あのとき、あれほど怖気づかなかったら、「じゃあ、変わらないという証拠を見せてくださいよ」と聞き返していたかもしれない。けれども1958年の当時、私にあったのは証拠ではなく、ほかの多くの人と同じように、猛スピードで続いていくように見える進歩には何かマイナス面があるのではないかという直感だけだった。

人類が環境を変える“証拠”

 今では大気中の二酸化炭素濃度が上昇していることはもちろん、それには明らかな原因があり、重大な結果を招くこともわかっている。20世紀半ばまでは、人類が地球の機能を根本的に変える力を持っていることを確認する術がなかった。だが、いまやその“証拠”がある。

 二酸化炭素が増えつづける限り、気温も上がりつづける。近年の気温の上昇はごくわずかなように見えても、その影響ですでに極地の氷が相当に失われている。

 北極海の氷は1980年以来一貫して後退を続けていて、やがて夏の間はまったくなくなるかもしれないといわれている。

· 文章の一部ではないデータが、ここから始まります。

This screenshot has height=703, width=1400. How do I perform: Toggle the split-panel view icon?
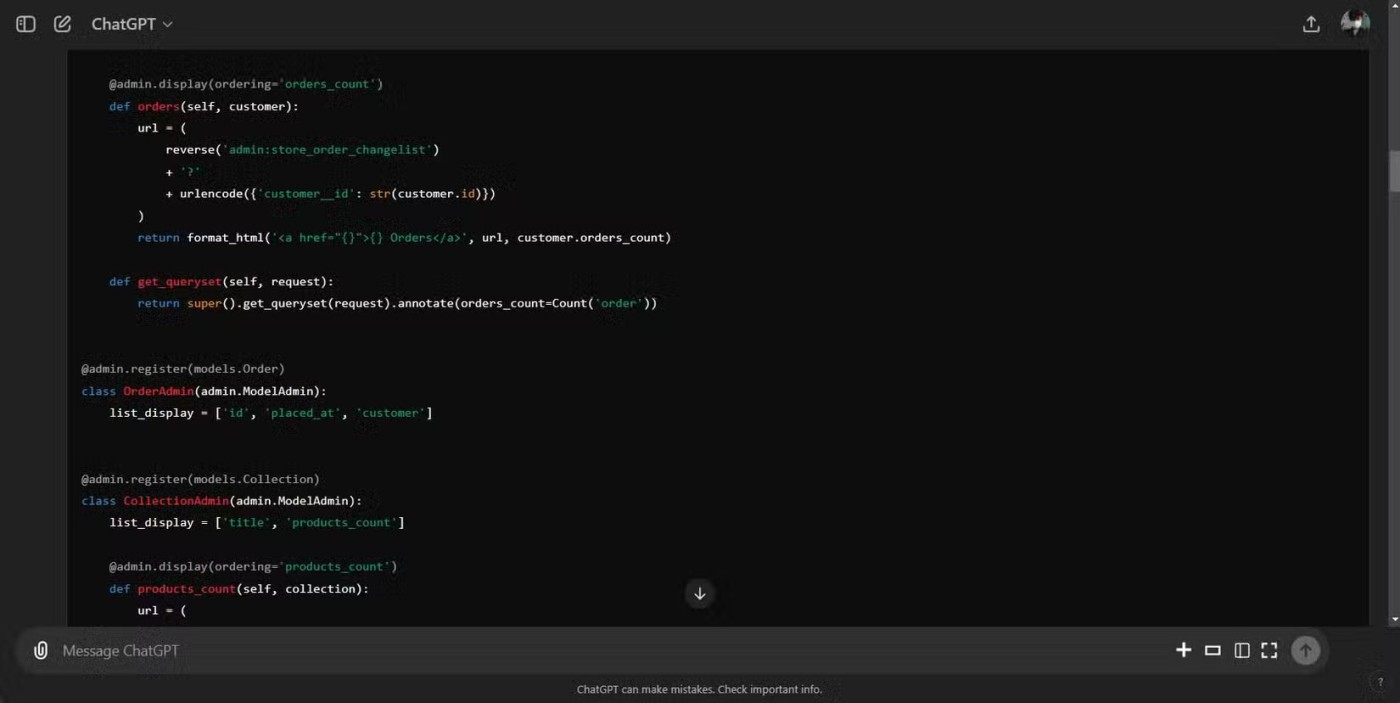click(x=1242, y=651)
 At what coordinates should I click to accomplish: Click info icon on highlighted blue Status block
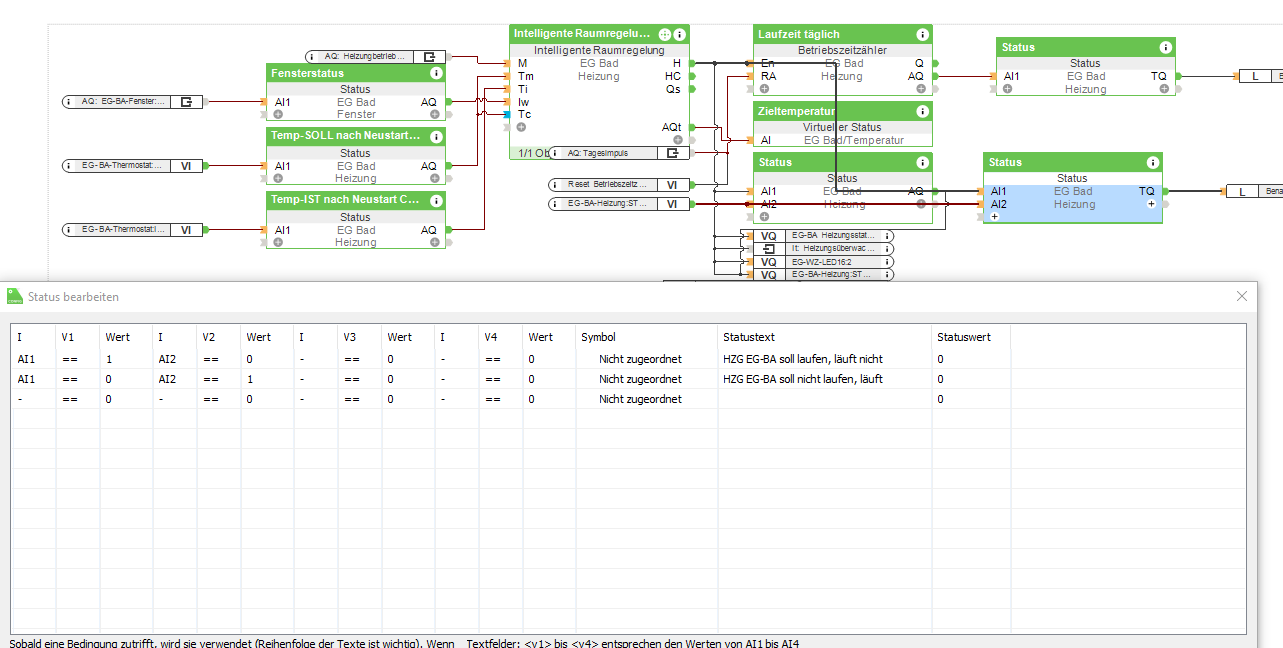click(x=1153, y=162)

現在、北極の温暖化はほかの地域の2倍の速度で進んでおり、そのペースはさらに加速しつつある。

 地球のもう一方の極では、南極大陸を囲む巨大な棚氷が、過去数十年の間にだんだん薄くなり、崩壊しつづけている。南極西部にあるラーセンB棚氷の2002年1月から3月にかけての衛星写真を見ると、大きな氷塊の表面に水たまりや筋が見える状態から、ロードアイランド州ほどの面積の区域が完全に崩壊した状態に、あっという間に変わっているのがはっきりとわかる。